# Fire Emblem Fan club



## Lupine Volt (Aug 30, 2008)

Well, I decided to make this club. Fire Emblem is one of Nintendos best series, with great characters, storylines, and such. Now, there's a place to discuss favorites, least favorites, and such, in terms of games, characters, classes...Your choice



Members: 

Animorph
Reventhas
Coughsalot
turbler
Saiku
Dewgoneru


----------



## Reventhas (Sep 1, 2008)

This, I must join.


----------



## coughsalot (Sep 1, 2008)

I will join


----------



## Reventhas (Sep 3, 2008)

...Why did you edit the post... coughsalot? It was funny...:(


----------



## Lupine Volt (Sep 4, 2008)

Both of you have been added to the members list...now, we need discussion. Our suggested topics are...

Lucius-Wait, that's a dude?
Ilyana- Adorable garbage disposal
Fire Emblem DS- Sacrifices so soon?
and, of course, any fan art or funny things anyone finds online.


----------



## Reventhas (Sep 5, 2008)

Fan art, eh...? Well, I have some mugs... they aren't especially _good_ ones, but...





A mug for an RP character, I made recently.


----------



## turbler (Sep 11, 2008)

I'll join!

Yay for adorable garbage bin!


----------



## Reventhas (Sep 11, 2008)

From my PoD experience(I can't play RD...), Soren is better... so I never had a reason to use Ilyana. I would've used her... but I didn't need any more than one magic user(two actually, counting Rhys). For Lucius... his name is a good indicator, though I'm not sure what I though at first(_that's_ been awhile).


----------



## Lupine Volt (Sep 11, 2008)

Personally, I make room for both of them in my teams. Ike, Soren, Ilyana, Mia, Zihark, Nephenee, Rolf, Oscar, Boyd, Mist, Rhys, Marcia, Leth and Jill usually make up my team. 

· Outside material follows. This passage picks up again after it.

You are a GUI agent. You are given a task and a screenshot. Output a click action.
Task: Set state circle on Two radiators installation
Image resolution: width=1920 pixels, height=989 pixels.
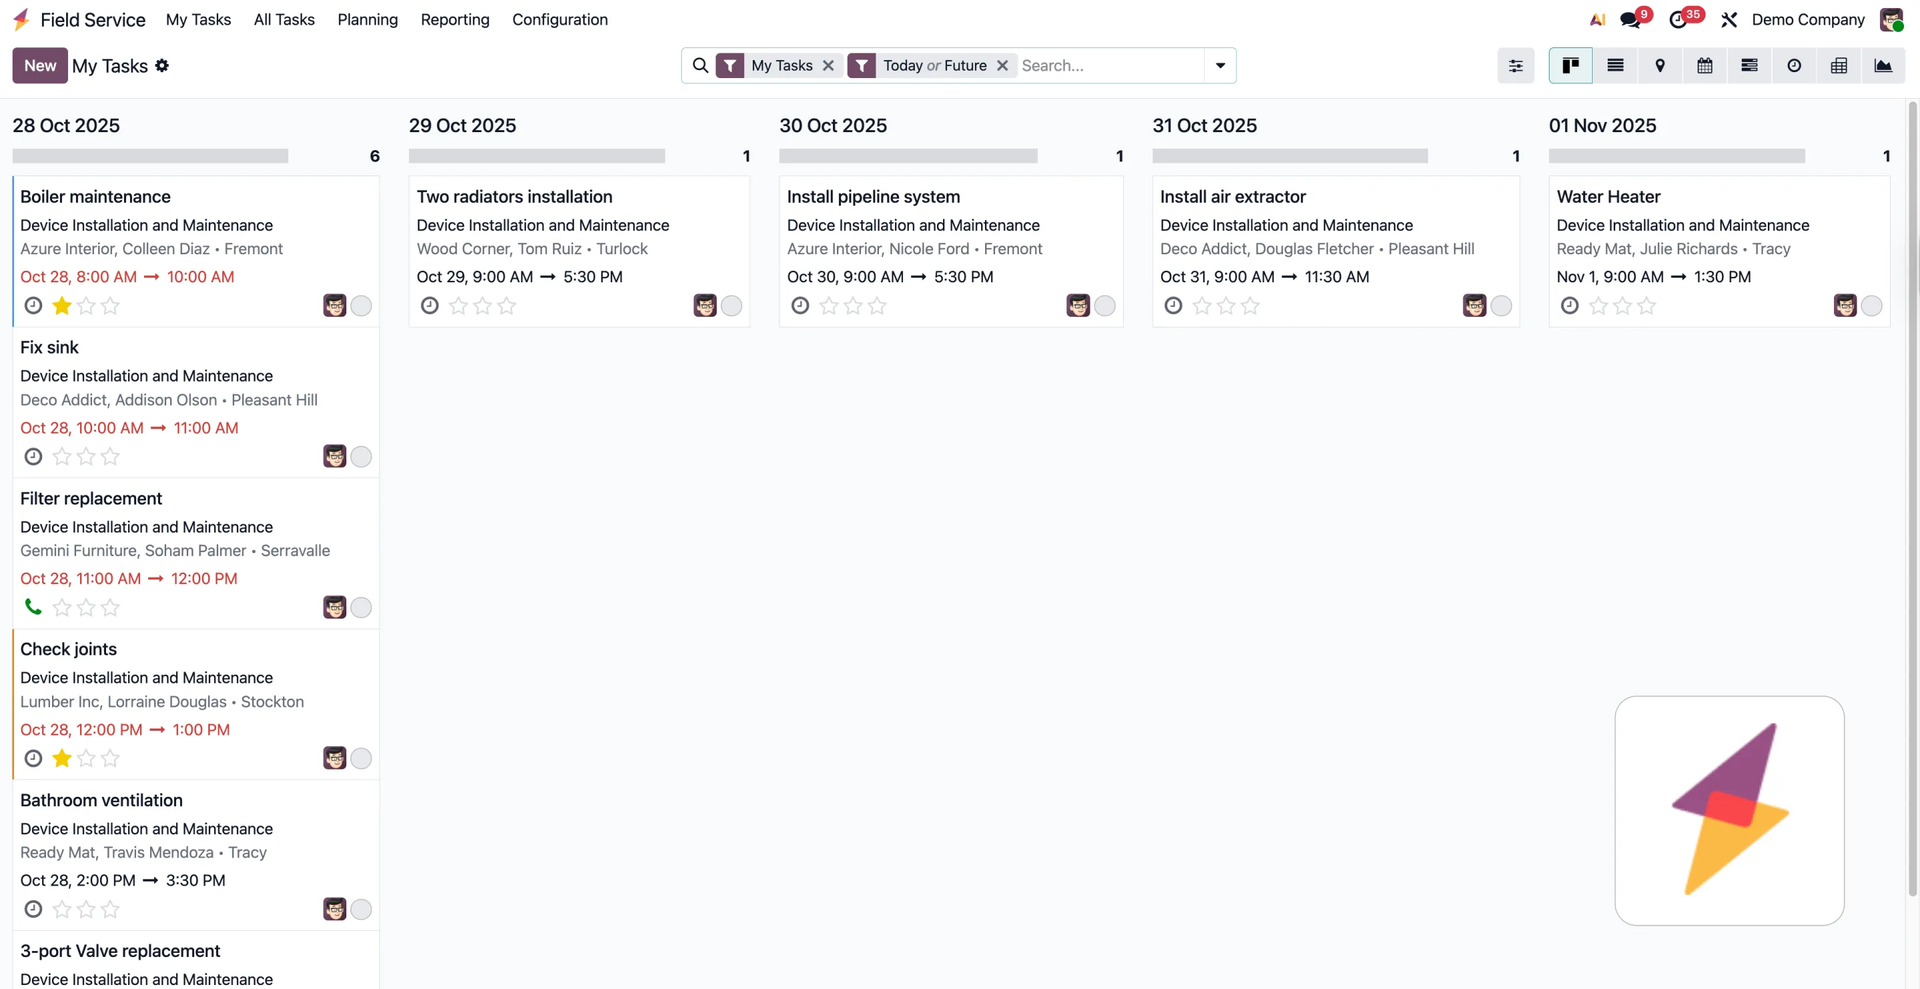coord(732,306)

As for Lucius...well, my first thoughts were that Colette from Tales of Symphonia had snuck into the game...It doesn't help when you look at his official artwork. Seriously They could be related.


----------



## Reventhas (Sep 11, 2008)

I used... Ike, Soren, Rhys and Jill for most of my last play, while Stefan defended the rest of my team while they sat around for support conversations, and Reyson flew around making things easier. I think I used Mia and Astrid for awhile, but they eventually became benchwarmers.


----------



## coughsalot (Sep 12, 2008)

Nice to finally see some appreciation of that joke. I mainly get flamed everywhere else I post it.


----------



## Saiku (Sep 14, 2008)

I'll join i love fire emblem


----------



## Reventhas (Sep 19, 2008)

Lyn! How? I thought you got married to Eliwood himself! Did he lose his memory? Is that why you're mad? Tell me!!! D:


----------



## turbler (Sep 21, 2008)

Animorph said:


> Personally, I make room for both of them in my teams. Ike, Soren, Ilyana, Mia, Zihark, Nephenee, Rolf, Oscar, Boyd, Mist, Rhys, Marcia, Leth and Jill usually make up my team.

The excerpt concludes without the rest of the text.